The San Jose Fire Department is under scrutiny because they are not responding fast enough to medical calls.
February 3, 2014 6:36:17 PM PST
The San Jose Fire Department is under scrutiny.

One Santa Clara County leader says firefighters are not responding fast enough to medical calls and now the fire department is on the defensive.

When it comes to medical emergencies in San Jose, firefighters are the first responders. They show up in a fire truck and begin treating patients before the ambulance takes them to the hospital. But they're not showing up quickly enough, and now the fire department has a reason.

One city fire station is shut down and several others frequently operate with just one crew instead of the usual two because of budget problems.

The fire department is failing to meet Santa Clara County's requirement that they show up to 90 percent of medical calls in 8 minutes or fewer.

County Supervisor Dave Cortese, who is also running for mayor, announced he wants to declare San Jose's fire department in breach of contract.

He's referring to the contract under which the county pays the fire department millions of dollars for medical response services, but demands fire fighters respond to emergency calls in a timely fashion.

Over the last 14 months, the department has not been meeting that standard. It's been on time only 80 percent of the time, which meets the city's own standards but not the county's.

As a result, the county could fine the city more than $800,000 dollars, something firefighters say would worsen the budget troubles that got them into this bind in the first place.
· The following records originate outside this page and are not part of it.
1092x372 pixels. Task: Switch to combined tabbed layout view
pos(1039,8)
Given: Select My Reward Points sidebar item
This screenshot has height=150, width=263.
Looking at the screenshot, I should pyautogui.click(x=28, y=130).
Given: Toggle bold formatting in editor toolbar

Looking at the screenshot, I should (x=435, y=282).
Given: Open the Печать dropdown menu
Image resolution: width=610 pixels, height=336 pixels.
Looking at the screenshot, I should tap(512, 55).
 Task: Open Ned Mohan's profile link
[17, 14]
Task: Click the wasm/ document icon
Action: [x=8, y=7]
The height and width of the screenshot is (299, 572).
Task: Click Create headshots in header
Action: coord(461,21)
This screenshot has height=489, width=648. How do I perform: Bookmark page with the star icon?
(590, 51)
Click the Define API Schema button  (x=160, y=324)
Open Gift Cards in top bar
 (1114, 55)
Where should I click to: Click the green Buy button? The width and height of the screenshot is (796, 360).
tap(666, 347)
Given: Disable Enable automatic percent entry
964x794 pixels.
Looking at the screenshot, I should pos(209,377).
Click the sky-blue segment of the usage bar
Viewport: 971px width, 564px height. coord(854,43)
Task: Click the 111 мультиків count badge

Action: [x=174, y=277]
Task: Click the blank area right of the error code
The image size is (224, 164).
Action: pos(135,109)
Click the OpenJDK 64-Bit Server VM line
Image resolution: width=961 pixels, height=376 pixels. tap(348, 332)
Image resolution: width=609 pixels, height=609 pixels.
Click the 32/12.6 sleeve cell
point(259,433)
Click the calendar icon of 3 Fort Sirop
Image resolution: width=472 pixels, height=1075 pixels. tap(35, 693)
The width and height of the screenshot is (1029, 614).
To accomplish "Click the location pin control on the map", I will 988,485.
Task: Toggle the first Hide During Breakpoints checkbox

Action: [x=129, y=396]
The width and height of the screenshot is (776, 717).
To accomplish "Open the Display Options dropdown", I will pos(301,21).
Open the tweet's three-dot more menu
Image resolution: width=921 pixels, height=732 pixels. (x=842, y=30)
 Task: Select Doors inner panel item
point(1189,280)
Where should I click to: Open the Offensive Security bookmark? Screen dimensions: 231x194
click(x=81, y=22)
But Cortese thinks money isn't the only problem. He thinks the fire department's being mismanaged.

"The drop from 90 percent to 80 percent, so suddenly, is unusual and it speaks to systemic problems. And we're hearing direct reports from fire personnel that in some cases they haven't met with their own management personnel for evaluations in up to two years," said Cortese.

"We're close. And we're trying to do as best we can. And hopefully if the economy starts changing and getting better, perhaps we can get services restored. And get the numbers back up and get some more engine companies in service. But right now, you know, we can only deal with what we have," said San Jose Fire Department Captain Cleo Doss.

Supervisors will meet Tuesday to consider whether this is a breach of contract. But Cortese says he'll recommend against issuing the massive fine, at least for now.